• **Work item**: Scan the lines below; pull out those with "computer".

• **Data extracted from a collection**:
# # # # #

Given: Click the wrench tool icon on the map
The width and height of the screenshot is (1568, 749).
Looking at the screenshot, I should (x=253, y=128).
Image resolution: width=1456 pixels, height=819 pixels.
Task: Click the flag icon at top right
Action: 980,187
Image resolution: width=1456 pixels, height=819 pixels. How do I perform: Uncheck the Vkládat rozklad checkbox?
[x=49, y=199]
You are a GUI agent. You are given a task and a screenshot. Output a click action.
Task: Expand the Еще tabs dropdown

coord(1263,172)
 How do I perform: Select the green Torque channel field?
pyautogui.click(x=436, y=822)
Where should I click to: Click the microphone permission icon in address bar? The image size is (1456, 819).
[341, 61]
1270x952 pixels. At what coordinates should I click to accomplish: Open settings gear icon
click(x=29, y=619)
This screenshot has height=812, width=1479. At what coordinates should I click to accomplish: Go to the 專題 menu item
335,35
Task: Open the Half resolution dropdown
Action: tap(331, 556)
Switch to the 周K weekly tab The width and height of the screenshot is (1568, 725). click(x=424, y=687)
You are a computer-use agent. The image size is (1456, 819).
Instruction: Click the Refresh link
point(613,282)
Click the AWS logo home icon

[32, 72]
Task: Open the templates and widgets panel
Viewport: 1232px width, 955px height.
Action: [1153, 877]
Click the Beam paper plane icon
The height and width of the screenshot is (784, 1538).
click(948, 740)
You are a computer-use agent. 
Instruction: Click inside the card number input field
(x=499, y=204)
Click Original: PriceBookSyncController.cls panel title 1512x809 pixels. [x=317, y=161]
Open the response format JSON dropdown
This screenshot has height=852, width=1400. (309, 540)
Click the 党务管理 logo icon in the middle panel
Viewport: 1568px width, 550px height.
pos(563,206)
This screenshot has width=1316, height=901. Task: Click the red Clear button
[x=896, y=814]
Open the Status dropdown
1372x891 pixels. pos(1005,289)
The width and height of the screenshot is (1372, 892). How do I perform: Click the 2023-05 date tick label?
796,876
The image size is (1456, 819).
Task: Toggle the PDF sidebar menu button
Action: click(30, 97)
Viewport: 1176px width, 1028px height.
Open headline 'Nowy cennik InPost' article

# # # # #

• **Solution to this exercise**:
You are a computer-use agent. The image size is (1456, 819).
You are a computer-use agent. 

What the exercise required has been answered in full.